§ Task statement
Count the lines in the listing below that contain the word "screenshot", and reply with the number only.

** Start of Exercise materials **

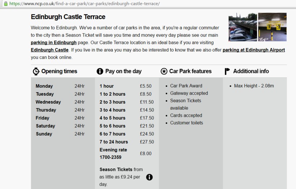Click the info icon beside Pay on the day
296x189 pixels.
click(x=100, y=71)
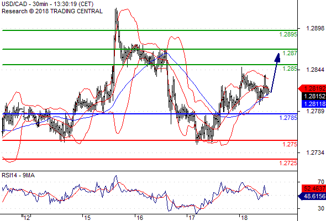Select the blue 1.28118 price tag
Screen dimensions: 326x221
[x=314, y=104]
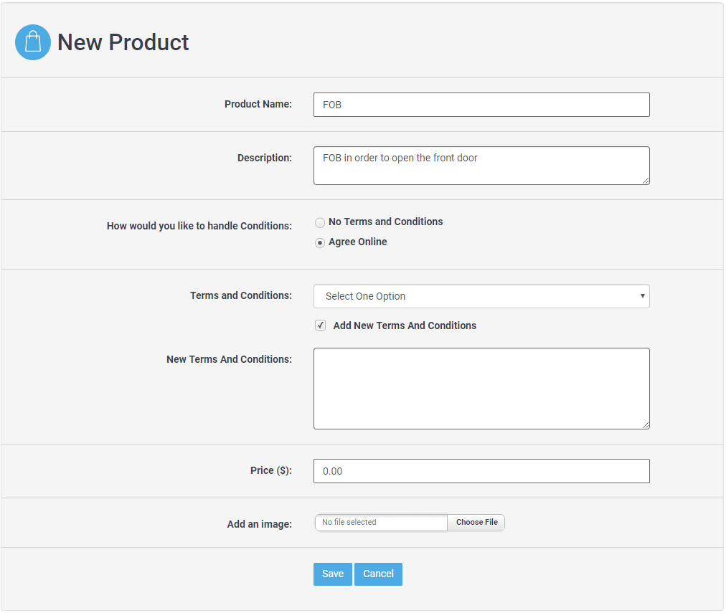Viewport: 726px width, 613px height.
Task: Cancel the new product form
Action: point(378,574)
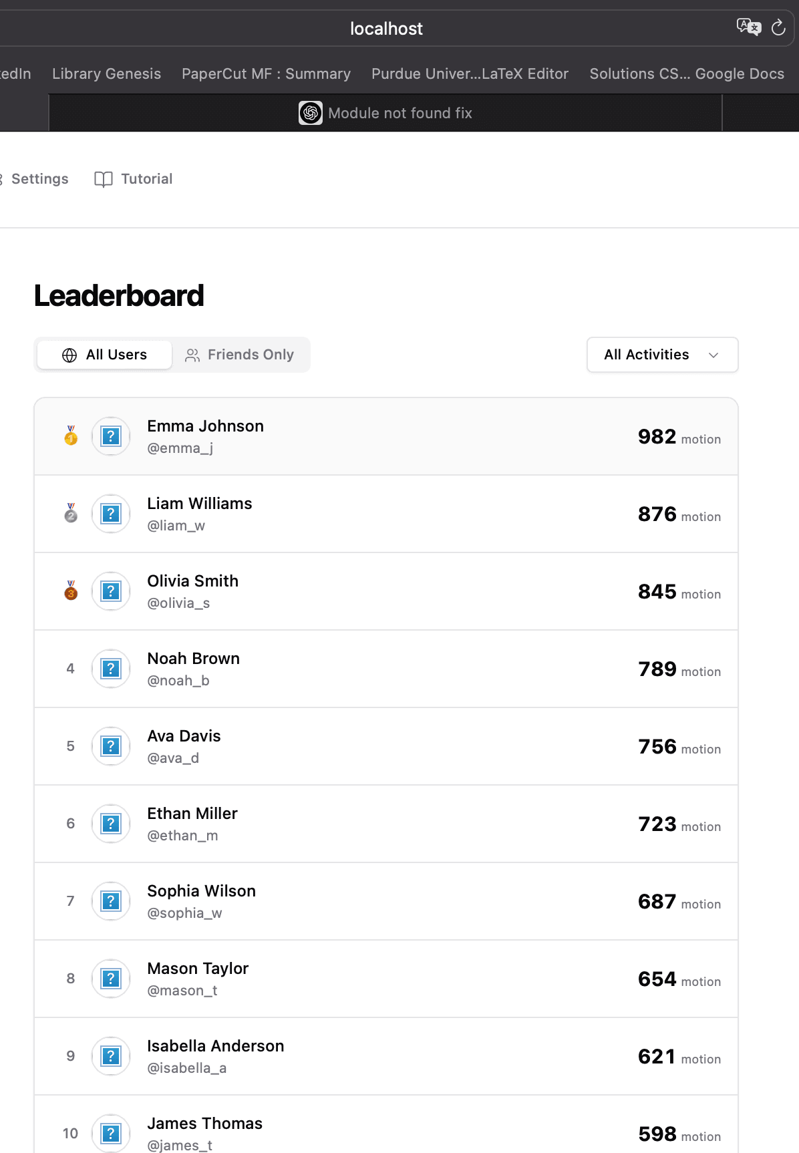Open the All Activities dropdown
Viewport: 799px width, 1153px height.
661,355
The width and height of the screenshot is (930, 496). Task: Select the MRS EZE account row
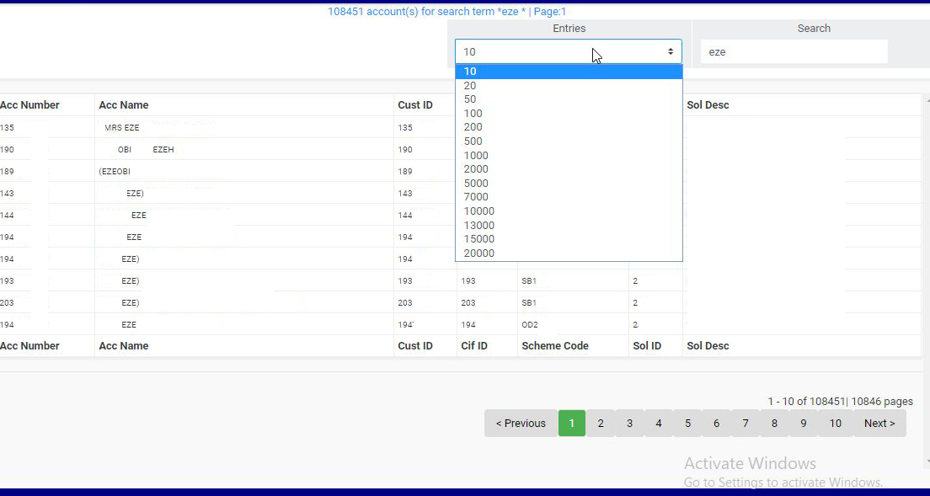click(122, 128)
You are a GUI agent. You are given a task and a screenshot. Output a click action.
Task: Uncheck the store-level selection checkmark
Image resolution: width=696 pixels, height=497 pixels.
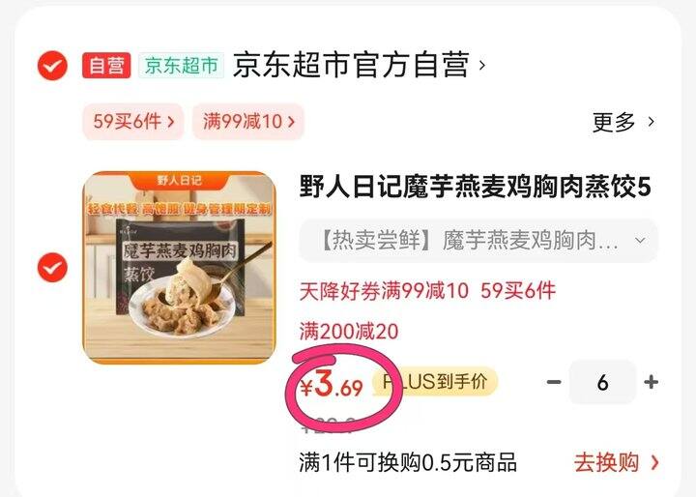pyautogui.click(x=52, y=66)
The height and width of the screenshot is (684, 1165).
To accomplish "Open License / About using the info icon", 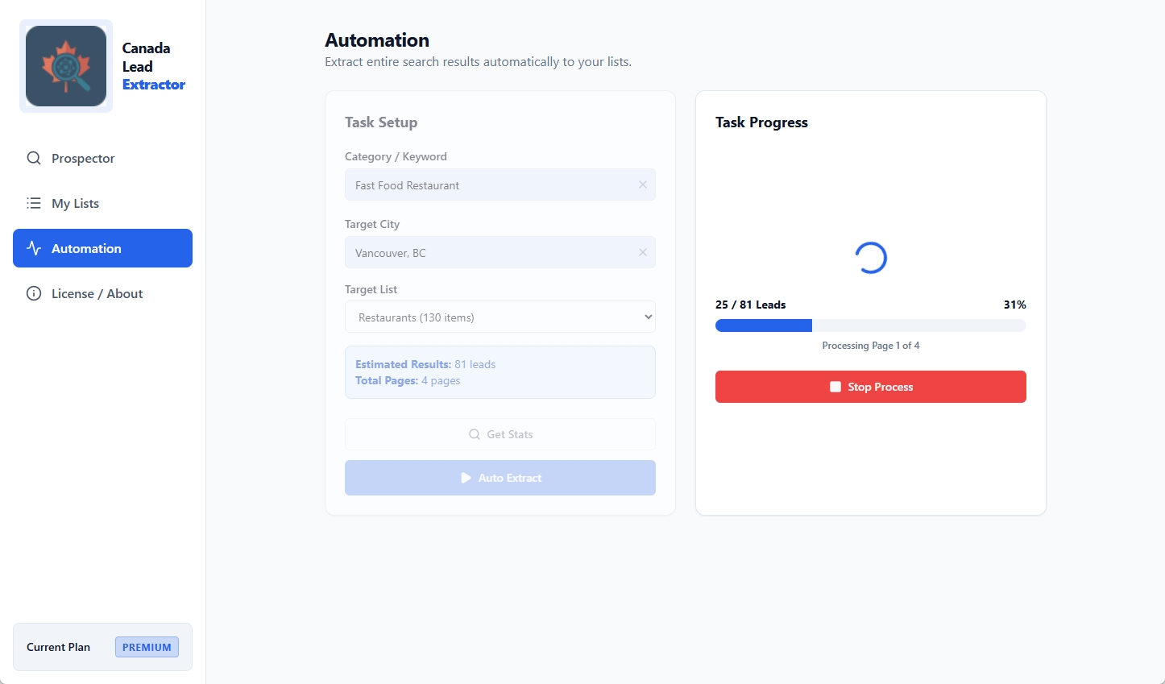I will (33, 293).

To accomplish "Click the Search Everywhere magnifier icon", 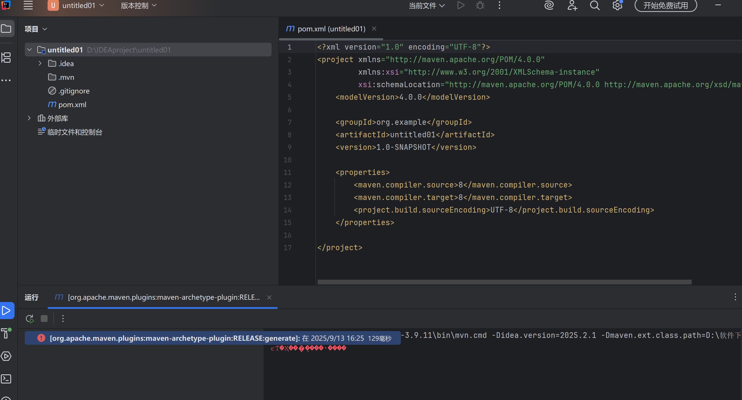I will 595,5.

** End of Exercise materials **

§ Response to this exercise
3